**Work task:**
In the material below, the lines from the one containing "Viewport: 657px width, 640px height." through the one containing "Open the Chris title link" are to be given again exactly, ends included, and no others.

══ Record excerpts ══

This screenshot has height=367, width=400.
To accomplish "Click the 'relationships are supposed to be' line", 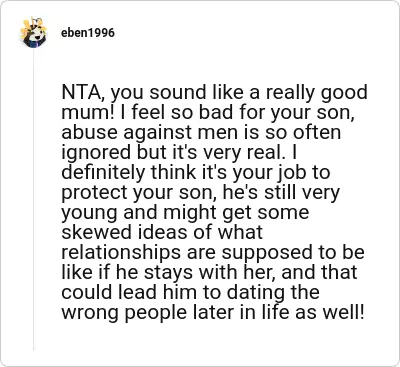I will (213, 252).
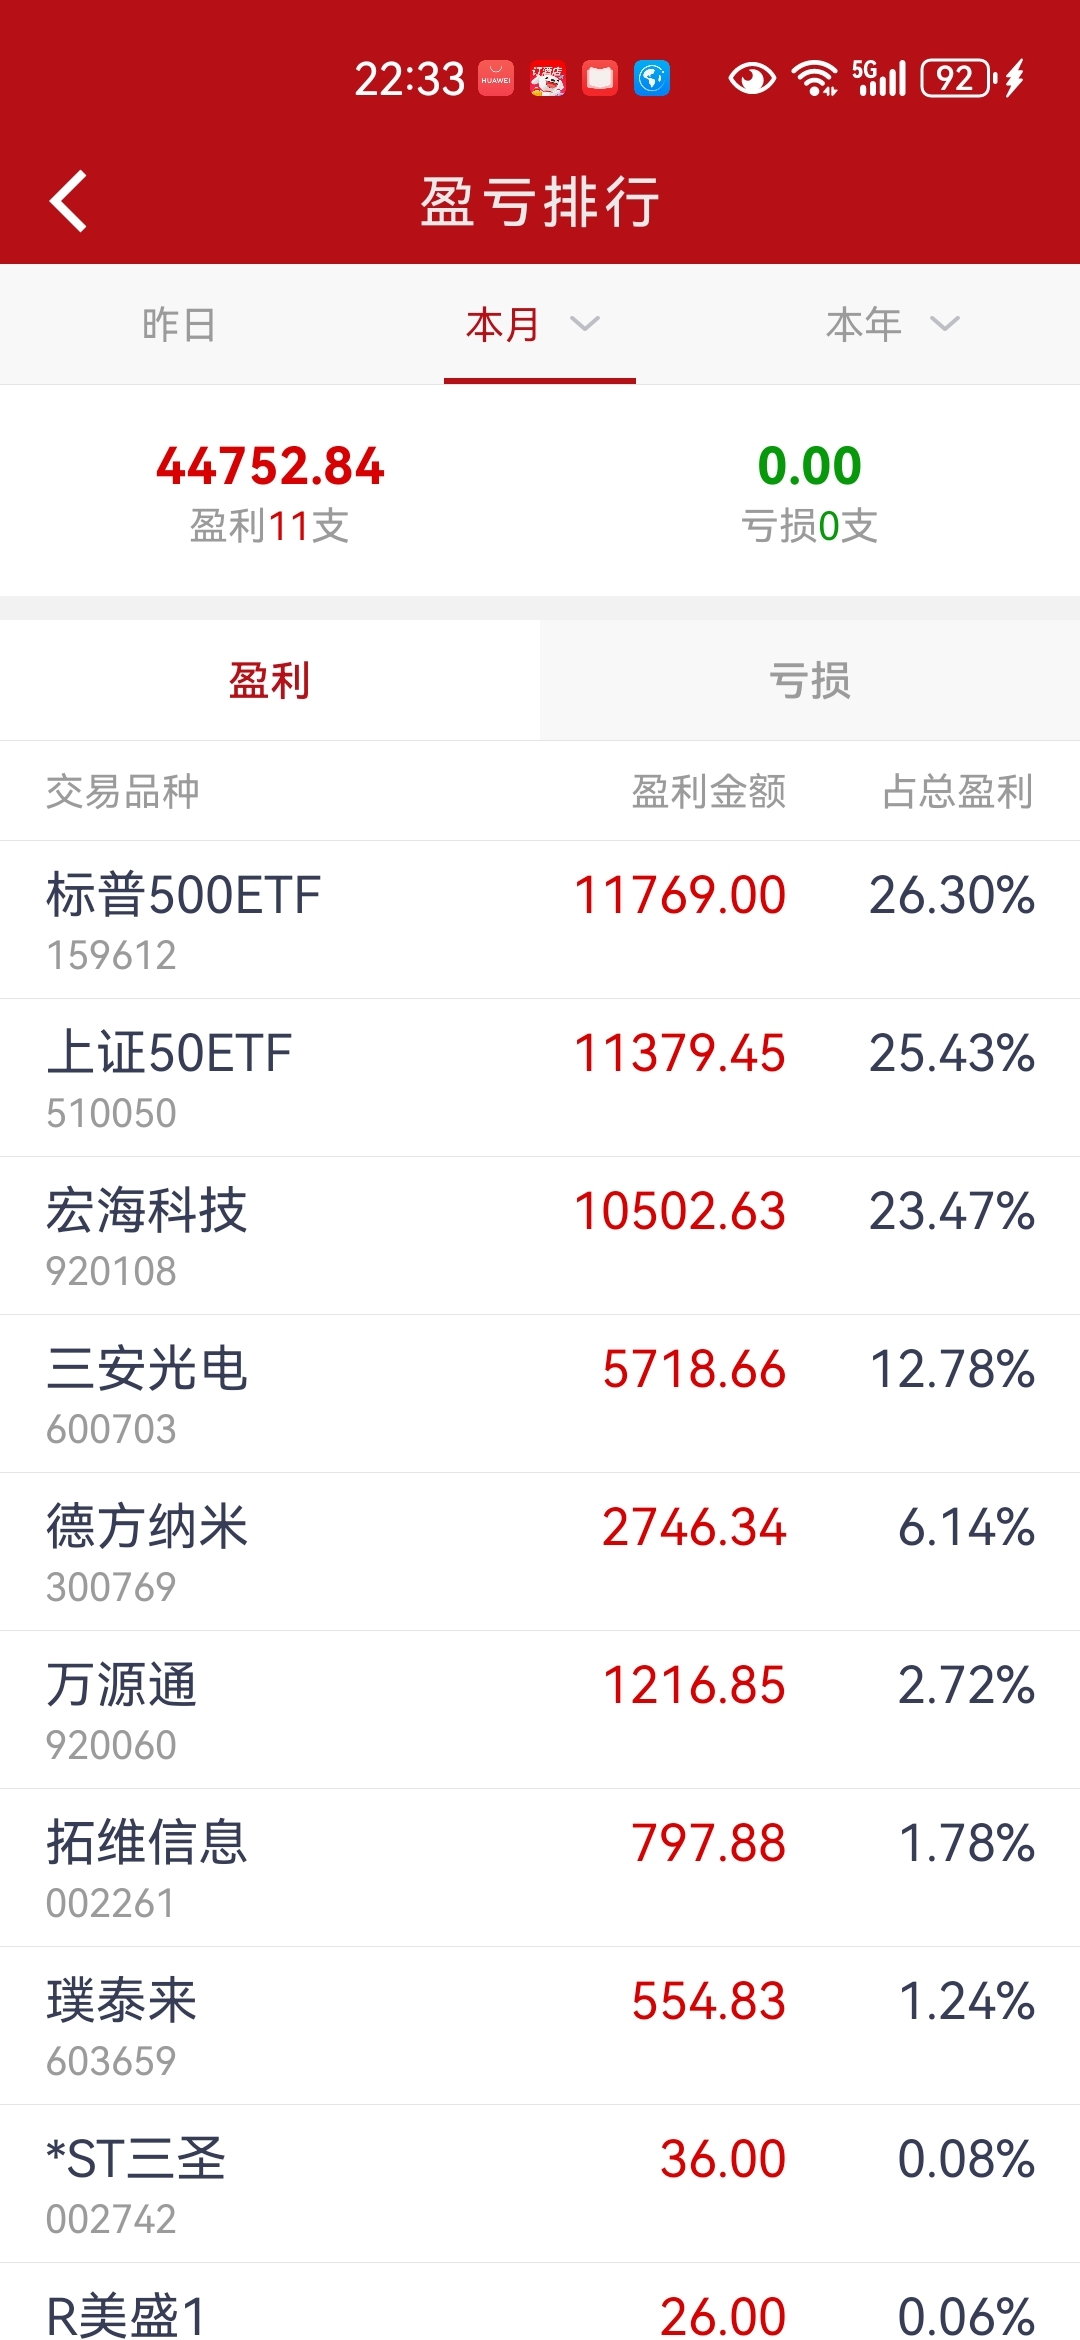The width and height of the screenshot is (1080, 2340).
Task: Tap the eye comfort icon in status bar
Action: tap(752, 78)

═══
══ Record excerpts ══

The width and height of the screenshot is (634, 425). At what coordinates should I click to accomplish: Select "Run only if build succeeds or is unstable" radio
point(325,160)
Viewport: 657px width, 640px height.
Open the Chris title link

═══

**Answer section:**
Viewport: 657px width, 640px height.
Open the Chris title link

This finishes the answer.